Provided data:
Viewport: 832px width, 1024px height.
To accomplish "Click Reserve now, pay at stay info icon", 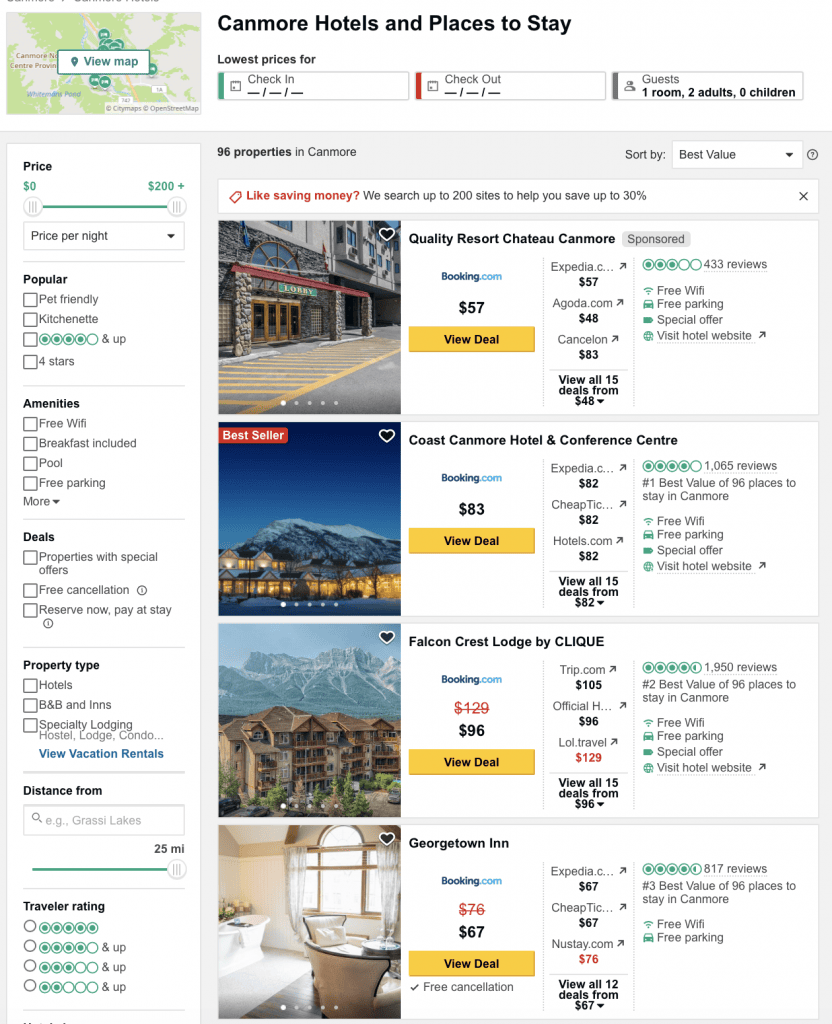I will 47,624.
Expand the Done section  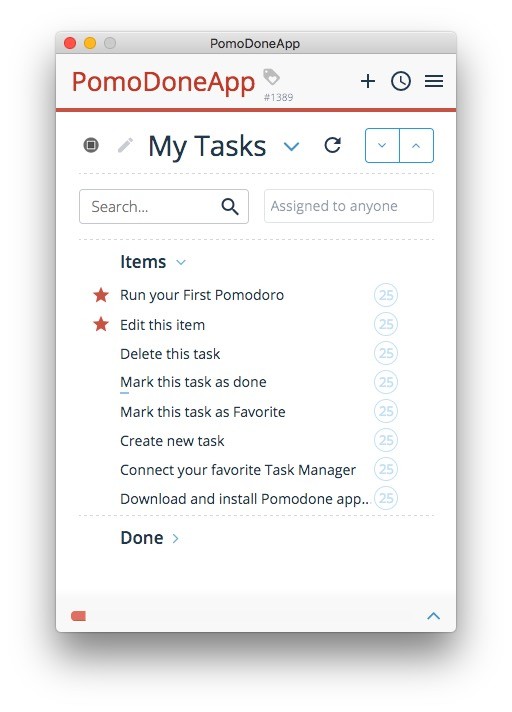(x=175, y=539)
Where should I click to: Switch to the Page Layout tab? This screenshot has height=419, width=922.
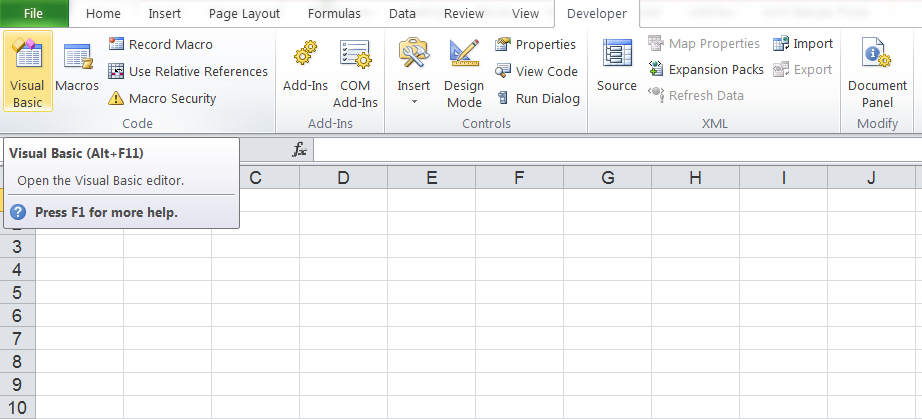(x=244, y=14)
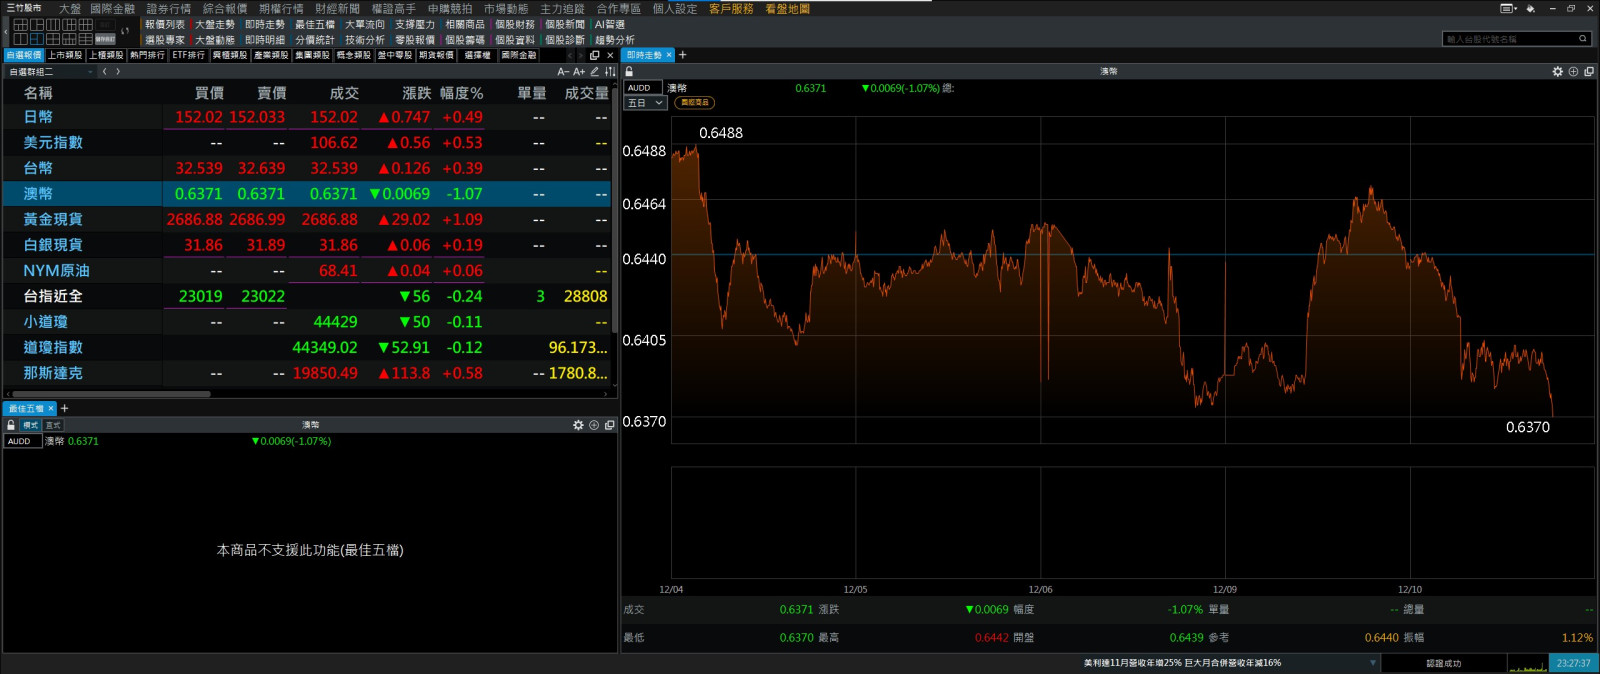Open the 國際金融 menu
The width and height of the screenshot is (1600, 674).
[x=112, y=8]
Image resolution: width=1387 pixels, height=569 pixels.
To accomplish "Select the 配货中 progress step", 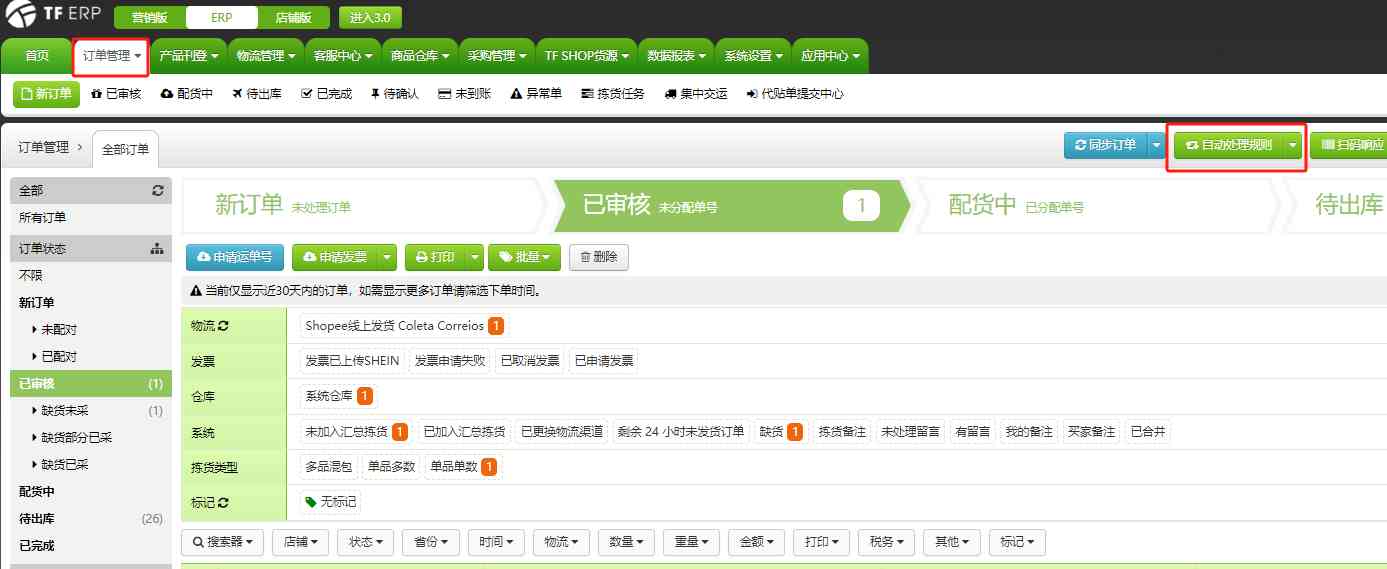I will [1015, 206].
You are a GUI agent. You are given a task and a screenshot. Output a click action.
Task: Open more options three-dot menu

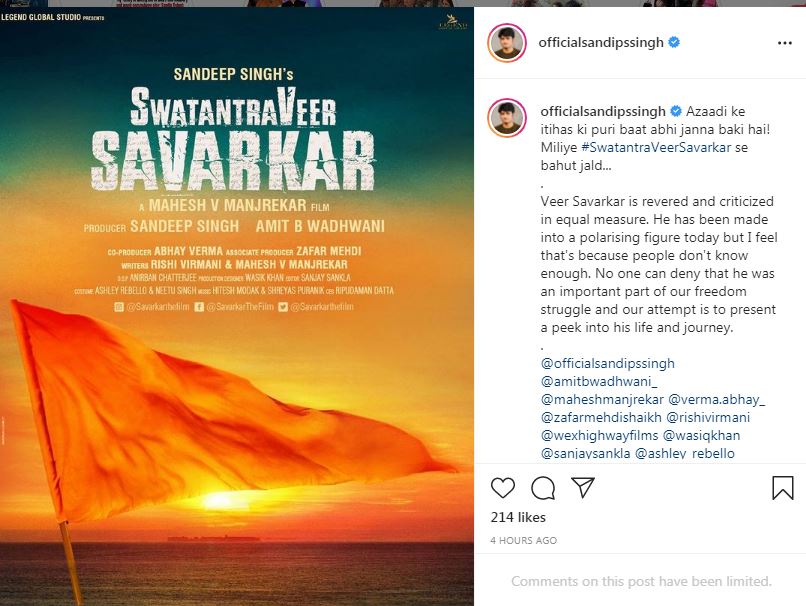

What you should do:
In the entries above, find the line containing "You are a GUI", then please retype it and every line after it through the last, exactly as written, omitting pictures.

Finished exercise:
You are a GUI agent. You are given a task and a screenshot. Output a click action.
Task: Open more options three-dot menu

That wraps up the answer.